Non seulement Tankian voulait chanter davantage sur Toxicity, mais il s'est efforcé d'apporter une vibe différente à différentes chansons. "Prison Song" sonne comme un chant de colère et un peu dément, "Deer Dance" fait un clin d'œil à Frank Zappa, voire aux Claypool, et fait des compromis entre des chants véhéments et des lignes nettes et vulnérables, tandis que le groupe navigue entre des riffs endiablés et des mélodies à la grecque.

Et "Chop Suey", qui commence par un passage de guitare acoustique et une batterie tribale avant d'éclater en un rythme de fond endiablé, comprend des paroles presque absurdes qui culminent avec le chant doux de Tankian sur un "suicide bien-pensant quand les anges méritent de mourir" sur une mélodie du Moyen-Orient.

"J'essaie constamment de trouver des moyens de me réinventer en tant qu'écrivain", a déclaré Tankian. "Je veux toujours introduire de nouvelles idées et de nouveaux trucs parce que c'est ça l'art. Donc si je crie, j'ai une raison dans mon esprit pour ce que je fais, et si je parle comme un fou, il y a un intérêt à cela aussi. C'est la même chose quand je chante sans aucune agressivité".

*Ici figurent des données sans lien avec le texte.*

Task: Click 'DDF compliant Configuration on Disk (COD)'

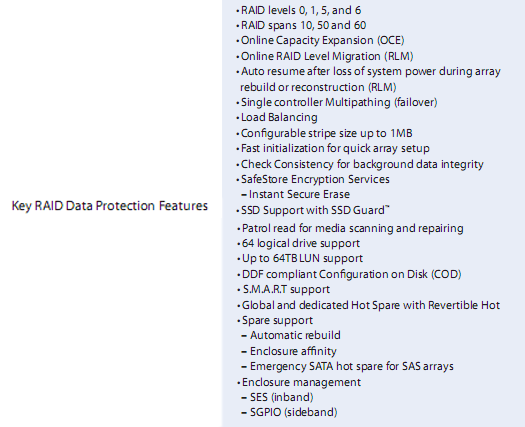Action: coord(349,274)
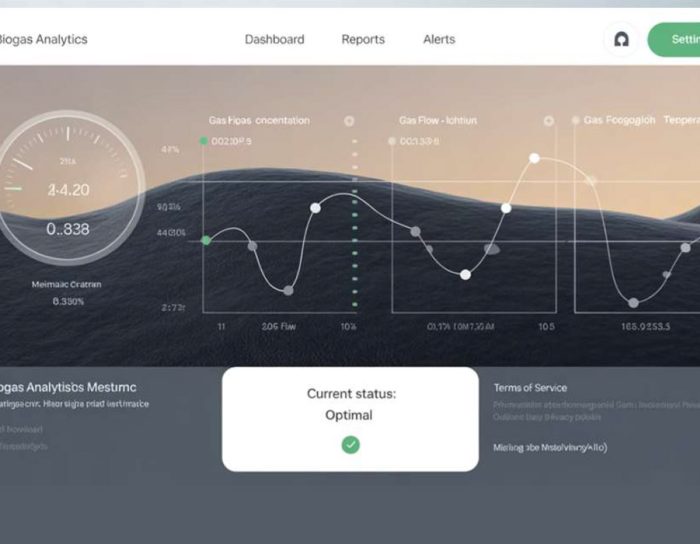The height and width of the screenshot is (544, 700).
Task: Toggle gray legend dot in Gas Flow chart
Action: pyautogui.click(x=392, y=142)
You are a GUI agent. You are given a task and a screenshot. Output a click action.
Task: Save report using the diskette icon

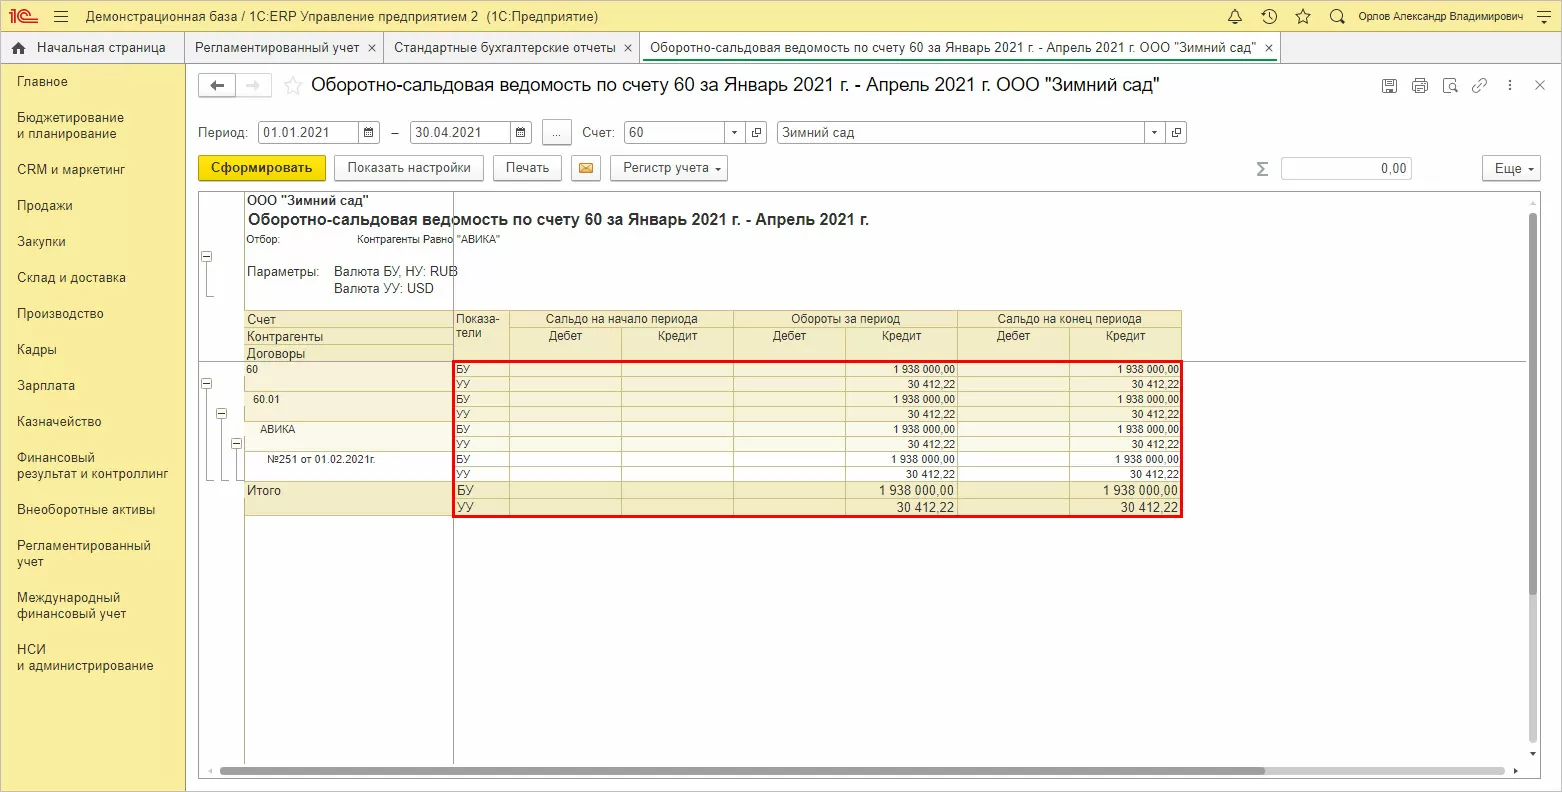pyautogui.click(x=1389, y=86)
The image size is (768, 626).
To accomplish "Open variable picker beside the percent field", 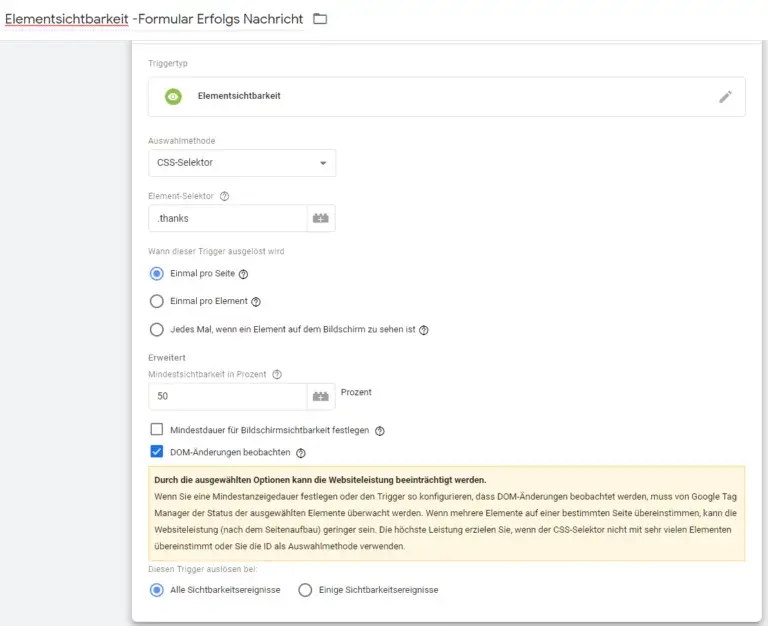I will [x=321, y=397].

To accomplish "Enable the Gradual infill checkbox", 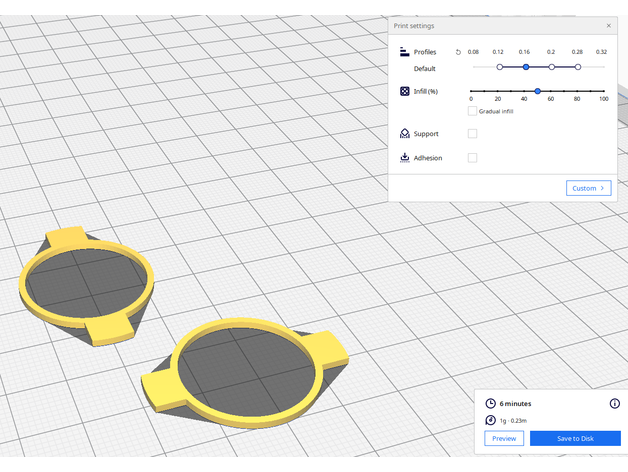I will tap(473, 111).
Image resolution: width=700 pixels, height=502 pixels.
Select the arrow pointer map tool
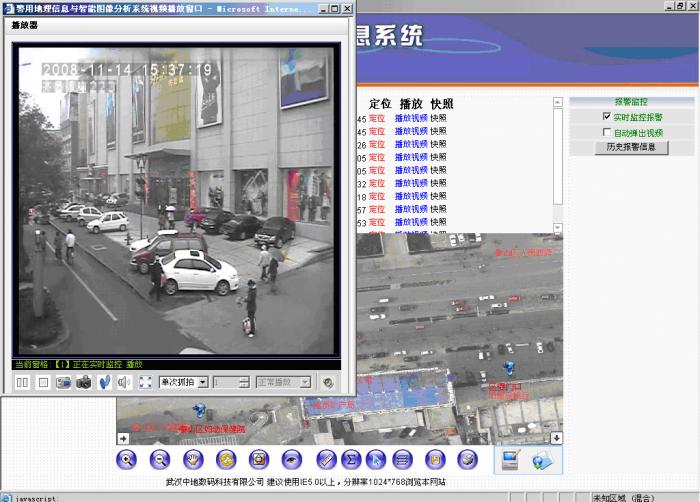(x=376, y=459)
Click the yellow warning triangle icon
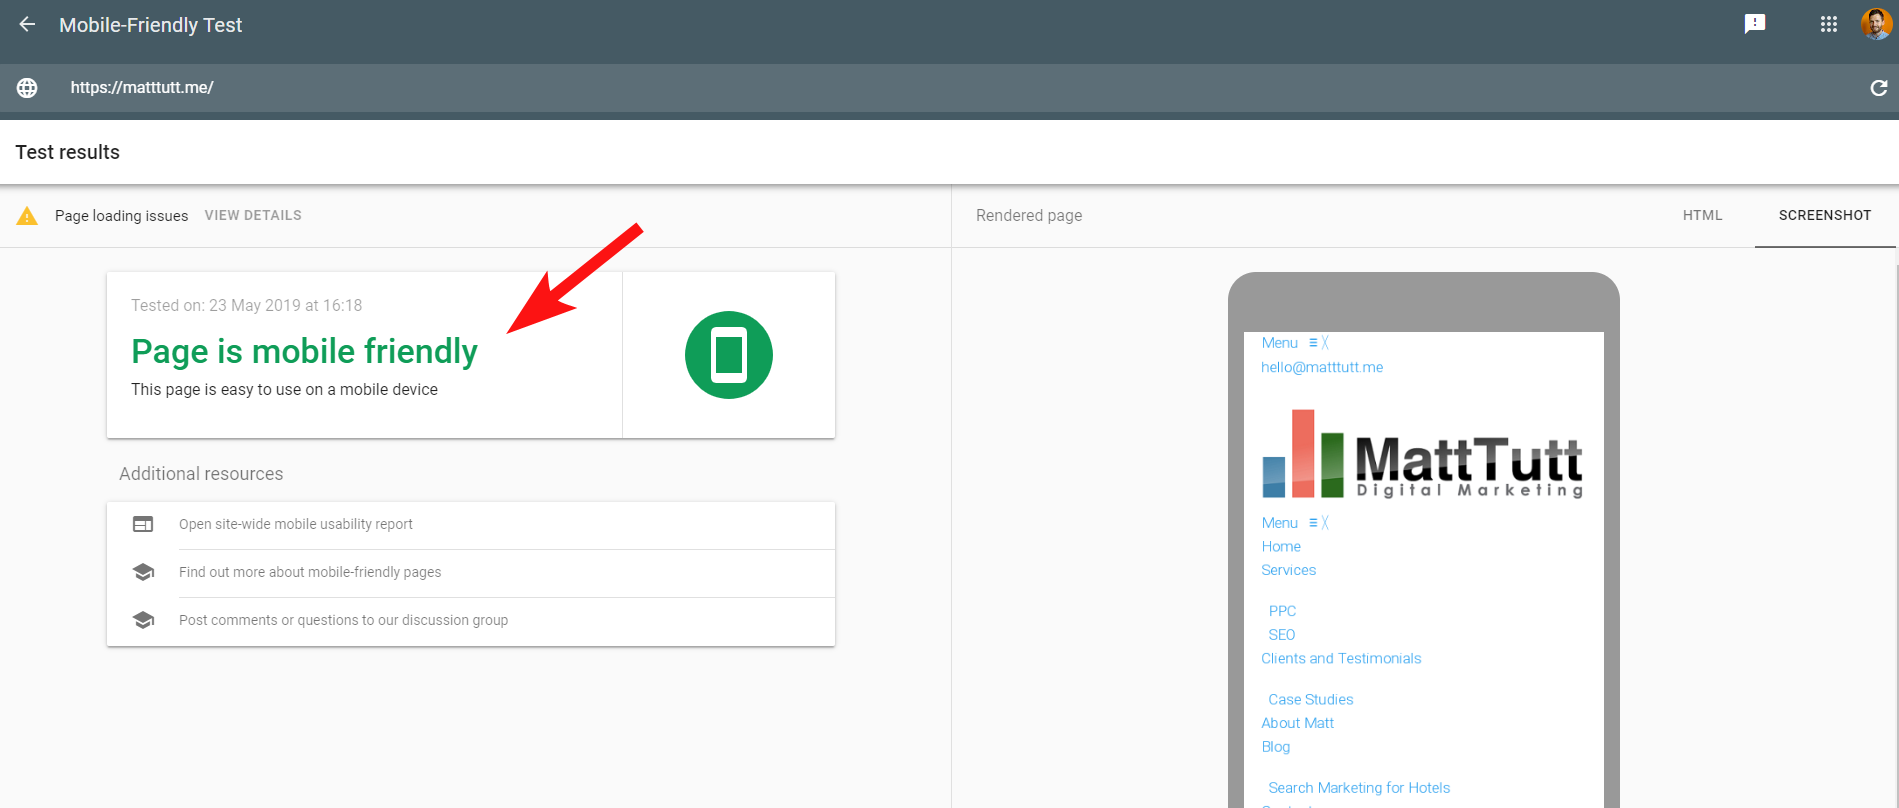 [27, 216]
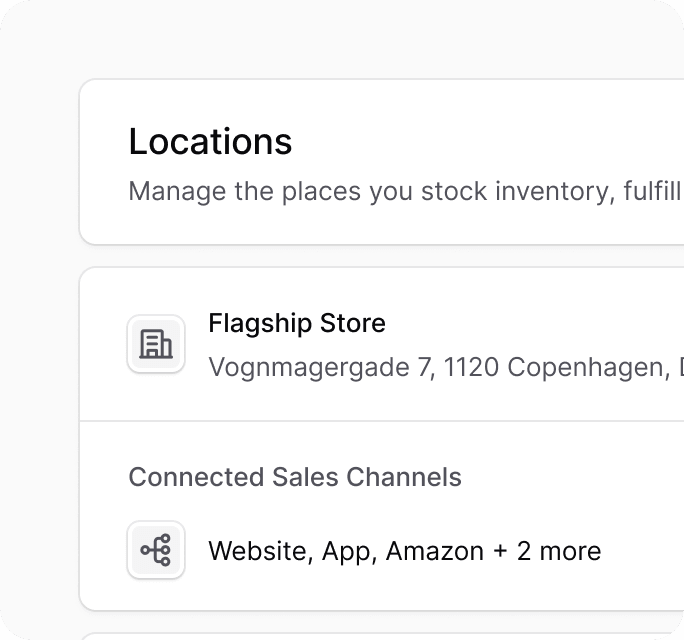This screenshot has width=684, height=640.
Task: Select the Connected Sales Channels label
Action: [x=295, y=477]
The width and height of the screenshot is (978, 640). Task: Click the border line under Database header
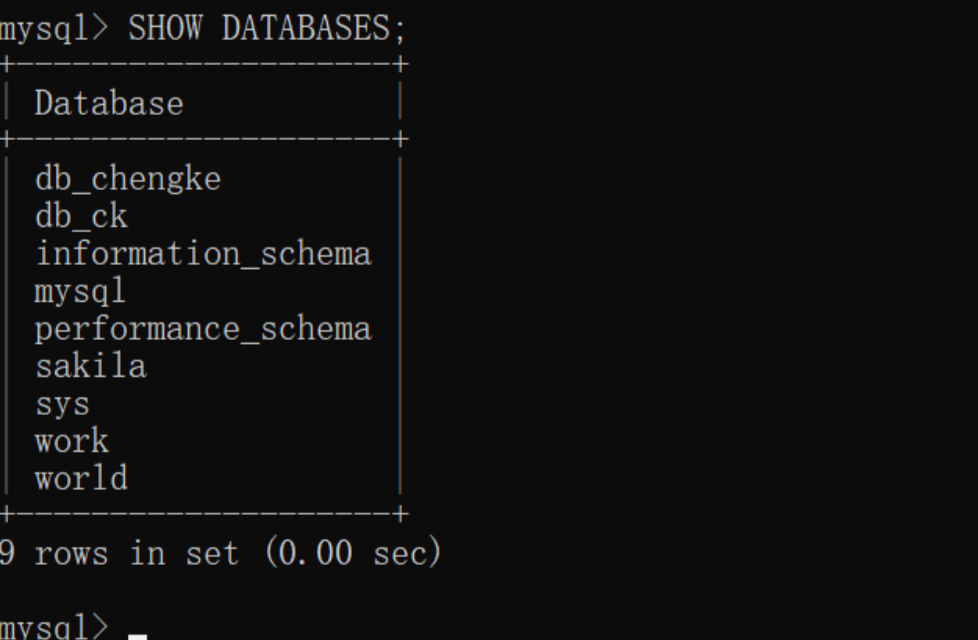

En raison du contenu social et politique de Toxicity, de nombreux critiques ont qualifié le groupe de populiste cherchant à provoquer des changements, comme une version décalée et métallique de Rage Against the Machine sans le hip-hop. Tankian s'oppose à une telle catégorisation. "Je ne pense pas que ce soit une bonne chose que des artistes soient catalogués comme faisant une seule chose ou étant juste à sens unique", a-t-il déclaré. "J'ai des paroles politiques, mais je chante aussi sur le sexe, l'amour, la haine, et tout ce que vous pouvez ressentir ou penser, même si cela n'a aucun sens. Je pense que la limitation est la mort de la création".

Toxicity a fait ses débuts à la première place du classement des albums du Billboard, avec 220 000 exemplaires vendus dès la première semaine de sa sortie. À ce jour, le disque a été certifié triple platine aux États-Unis et s'est vendu à plus de 12 millions d'exemplaires dans le monde. Il reste l'album le plus populaire de System of a Down et l'un des albums de métal multiplatine les plus originaux et décalés de tous les temps.